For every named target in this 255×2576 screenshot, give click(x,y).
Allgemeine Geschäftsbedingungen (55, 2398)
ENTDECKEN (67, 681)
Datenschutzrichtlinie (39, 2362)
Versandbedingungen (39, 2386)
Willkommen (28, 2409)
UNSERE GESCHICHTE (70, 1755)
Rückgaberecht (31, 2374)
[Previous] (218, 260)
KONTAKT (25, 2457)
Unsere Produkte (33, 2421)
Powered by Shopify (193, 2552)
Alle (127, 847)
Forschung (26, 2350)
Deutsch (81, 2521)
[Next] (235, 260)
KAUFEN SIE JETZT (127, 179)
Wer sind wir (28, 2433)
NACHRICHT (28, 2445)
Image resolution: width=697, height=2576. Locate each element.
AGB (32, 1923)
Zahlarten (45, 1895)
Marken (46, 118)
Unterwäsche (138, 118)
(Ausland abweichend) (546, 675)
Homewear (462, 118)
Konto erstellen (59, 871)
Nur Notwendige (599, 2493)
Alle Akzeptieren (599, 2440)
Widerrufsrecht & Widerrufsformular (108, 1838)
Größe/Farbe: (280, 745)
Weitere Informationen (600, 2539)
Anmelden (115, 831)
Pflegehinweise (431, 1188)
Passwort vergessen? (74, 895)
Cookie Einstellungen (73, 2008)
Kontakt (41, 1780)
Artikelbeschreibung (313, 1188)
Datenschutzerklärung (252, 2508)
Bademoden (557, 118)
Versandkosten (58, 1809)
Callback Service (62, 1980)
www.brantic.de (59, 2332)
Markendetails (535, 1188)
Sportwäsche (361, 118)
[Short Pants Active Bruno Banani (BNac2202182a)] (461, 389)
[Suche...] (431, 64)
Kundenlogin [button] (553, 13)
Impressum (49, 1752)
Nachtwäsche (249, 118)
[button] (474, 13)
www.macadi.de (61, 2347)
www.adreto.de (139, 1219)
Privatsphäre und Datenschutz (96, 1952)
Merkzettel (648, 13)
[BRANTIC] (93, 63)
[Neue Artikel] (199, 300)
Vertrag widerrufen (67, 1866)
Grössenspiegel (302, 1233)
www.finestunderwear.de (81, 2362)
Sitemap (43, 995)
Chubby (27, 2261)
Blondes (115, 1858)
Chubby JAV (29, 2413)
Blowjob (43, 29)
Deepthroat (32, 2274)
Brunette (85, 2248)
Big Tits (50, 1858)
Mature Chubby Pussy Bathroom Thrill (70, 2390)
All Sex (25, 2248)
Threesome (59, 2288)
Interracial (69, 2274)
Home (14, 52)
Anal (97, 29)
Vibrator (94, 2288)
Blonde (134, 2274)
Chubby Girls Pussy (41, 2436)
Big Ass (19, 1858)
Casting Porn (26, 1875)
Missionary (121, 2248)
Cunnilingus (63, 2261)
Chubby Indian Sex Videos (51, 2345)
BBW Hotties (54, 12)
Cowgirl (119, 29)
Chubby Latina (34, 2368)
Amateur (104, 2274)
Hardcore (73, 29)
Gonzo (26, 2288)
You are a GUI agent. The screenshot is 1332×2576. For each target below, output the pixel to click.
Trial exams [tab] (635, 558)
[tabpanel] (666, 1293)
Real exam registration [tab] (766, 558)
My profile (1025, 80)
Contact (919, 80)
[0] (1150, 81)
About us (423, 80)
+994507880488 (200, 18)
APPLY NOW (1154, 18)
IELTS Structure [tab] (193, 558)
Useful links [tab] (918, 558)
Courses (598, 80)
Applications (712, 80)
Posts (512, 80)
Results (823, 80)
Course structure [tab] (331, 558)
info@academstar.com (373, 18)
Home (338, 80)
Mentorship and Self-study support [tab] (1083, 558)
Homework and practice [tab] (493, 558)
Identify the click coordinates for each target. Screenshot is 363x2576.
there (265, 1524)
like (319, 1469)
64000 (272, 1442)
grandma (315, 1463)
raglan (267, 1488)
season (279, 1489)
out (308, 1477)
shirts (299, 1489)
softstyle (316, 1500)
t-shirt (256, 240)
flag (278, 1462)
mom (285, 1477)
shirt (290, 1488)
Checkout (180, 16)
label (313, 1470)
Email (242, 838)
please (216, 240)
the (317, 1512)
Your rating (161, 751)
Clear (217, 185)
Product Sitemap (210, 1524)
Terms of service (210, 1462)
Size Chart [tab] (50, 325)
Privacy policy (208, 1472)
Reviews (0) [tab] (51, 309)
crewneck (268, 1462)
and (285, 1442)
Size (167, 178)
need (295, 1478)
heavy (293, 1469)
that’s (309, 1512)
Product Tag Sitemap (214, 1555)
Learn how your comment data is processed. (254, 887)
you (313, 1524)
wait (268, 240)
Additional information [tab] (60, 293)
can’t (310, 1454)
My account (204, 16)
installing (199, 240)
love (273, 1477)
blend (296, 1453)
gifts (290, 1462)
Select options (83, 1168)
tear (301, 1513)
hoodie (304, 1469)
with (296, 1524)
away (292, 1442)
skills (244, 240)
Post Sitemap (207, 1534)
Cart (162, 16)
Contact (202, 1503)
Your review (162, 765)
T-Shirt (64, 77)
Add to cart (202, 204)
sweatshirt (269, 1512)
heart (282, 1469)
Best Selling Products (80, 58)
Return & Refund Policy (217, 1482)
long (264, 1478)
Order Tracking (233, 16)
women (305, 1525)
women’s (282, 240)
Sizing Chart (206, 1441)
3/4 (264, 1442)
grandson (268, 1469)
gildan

**Task goal**
All of the data above must be set down again exactly.

**Result for this task**
For every named target in this 255×2576 screenshot, give click(x,y).
Allgemeine Geschäftsbedingungen (55, 2398)
ENTDECKEN (67, 681)
Datenschutzrichtlinie (39, 2362)
Versandbedingungen (39, 2386)
Willkommen (28, 2409)
UNSERE GESCHICHTE (70, 1755)
Rückgaberecht (31, 2374)
[Previous] (218, 260)
KONTAKT (25, 2457)
Unsere Produkte (33, 2421)
Powered by Shopify (193, 2552)
Alle (127, 847)
Forschung (26, 2350)
Deutsch (81, 2521)
[Next] (235, 260)
KAUFEN SIE JETZT (127, 179)
Wer sind wir (28, 2433)
NACHRICHT (28, 2445)
Image resolution: width=697, height=2576. Locate each element.
AGB (32, 1923)
Zahlarten (45, 1895)
Marken (46, 118)
Unterwäsche (138, 118)
(Ausland abweichend) (546, 675)
Homewear (462, 118)
Konto erstellen (59, 871)
Nur Notwendige (599, 2493)
Alle Akzeptieren (599, 2440)
Widerrufsrecht & Widerrufsformular (108, 1838)
Größe/Farbe: (280, 745)
Weitere Informationen (600, 2539)
Anmelden (115, 831)
Pflegehinweise (431, 1188)
Passwort vergessen? (74, 895)
Cookie Einstellungen (73, 2008)
Kontakt (41, 1780)
Artikelbeschreibung (313, 1188)
Datenschutzerklärung (252, 2508)
Bademoden (557, 118)
Versandkosten (58, 1809)
Callback Service (62, 1980)
www.brantic.de (59, 2332)
Markendetails (535, 1188)
Sportwäsche (361, 118)
[Short Pants Active Bruno Banani (BNac2202182a)] (461, 389)
[Suche...] (431, 64)
Kundenlogin [button] (553, 13)
Impressum (49, 1752)
Nachtwäsche (249, 118)
[button] (474, 13)
www.macadi.de (61, 2347)
www.adreto.de (139, 1219)
Privatsphäre und Datenschutz (96, 1952)
Merkzettel (648, 13)
[BRANTIC] (93, 63)
[Neue Artikel] (199, 300)
Vertrag widerrufen (67, 1866)
Grössenspiegel (302, 1233)
www.finestunderwear.de (81, 2362)
Sitemap (43, 995)
Chubby (27, 2261)
Blondes (115, 1858)
Chubby JAV (29, 2413)
Blowjob (43, 29)
Deepthroat (32, 2274)
Brunette (85, 2248)
Big Tits (50, 1858)
Mature Chubby Pussy Bathroom Thrill (70, 2390)
All Sex (25, 2248)
Threesome (59, 2288)
Interracial (69, 2274)
Home (14, 52)
Anal (97, 29)
Vibrator (94, 2288)
Blonde (134, 2274)
Chubby Girls Pussy (41, 2436)
Big Ass (19, 1858)
Casting Porn (26, 1875)
Missionary (121, 2248)
Cunnilingus (63, 2261)
Chubby Indian Sex Videos (51, 2345)
BBW Hotties (54, 12)
Cowgirl (119, 29)
Chubby Latina (34, 2368)
Amateur (104, 2274)
Hardcore (73, 29)
Gonzo (26, 2288)
You are a GUI agent. The screenshot is 1332×2576. For each target below, output the pixel to click.
Trial exams [tab] (635, 558)
[tabpanel] (666, 1293)
Real exam registration [tab] (766, 558)
My profile (1025, 80)
Contact (919, 80)
[0] (1150, 81)
About us (423, 80)
+994507880488 (200, 18)
APPLY NOW (1154, 18)
IELTS Structure [tab] (193, 558)
Useful links [tab] (918, 558)
Courses (598, 80)
Applications (712, 80)
Posts (512, 80)
Results (823, 80)
Course structure [tab] (331, 558)
info@academstar.com (373, 18)
Home (338, 80)
Mentorship and Self-study support [tab] (1083, 558)
Homework and practice [tab] (493, 558)
Identify the click coordinates for each target. Screenshot is 363x2576.
there (265, 1524)
like (319, 1469)
64000 (272, 1442)
grandma (315, 1463)
raglan (267, 1488)
season (279, 1489)
out (308, 1477)
shirts (299, 1489)
softstyle (316, 1500)
t-shirt (256, 240)
flag (278, 1462)
mom (285, 1477)
shirt (290, 1488)
Checkout (180, 16)
label (313, 1470)
Email (242, 838)
please (216, 240)
the (317, 1512)
Your rating (161, 751)
Clear (217, 185)
Product Sitemap (210, 1524)
Terms of service (210, 1462)
Size Chart [tab] (50, 325)
Privacy policy (208, 1472)
Reviews (0) [tab] (51, 309)
crewneck (268, 1462)
and (285, 1442)
Size (167, 178)
need (295, 1478)
heavy (293, 1469)
that’s (309, 1512)
Product Tag Sitemap (214, 1555)
Learn how your comment data is processed. (254, 887)
you (313, 1524)
wait (268, 240)
Additional information [tab] (60, 293)
can’t (310, 1454)
My account (204, 16)
installing (199, 240)
love (273, 1477)
blend (296, 1453)
gifts (290, 1462)
Select options (83, 1168)
tear (301, 1513)
hoodie (304, 1469)
with (296, 1524)
away (292, 1442)
skills (244, 240)
Post Sitemap (207, 1534)
Cart (162, 16)
Contact (202, 1503)
Your review (162, 765)
T-Shirt (64, 77)
Add to cart (202, 204)
sweatshirt (269, 1512)
heart (282, 1469)
Best Selling Products (80, 58)
Return & Refund Policy (217, 1482)
long (264, 1478)
Order Tracking (233, 16)
women (305, 1525)
women’s (282, 240)
Sizing Chart (206, 1441)
3/4 (264, 1442)
grandson (268, 1469)
gildan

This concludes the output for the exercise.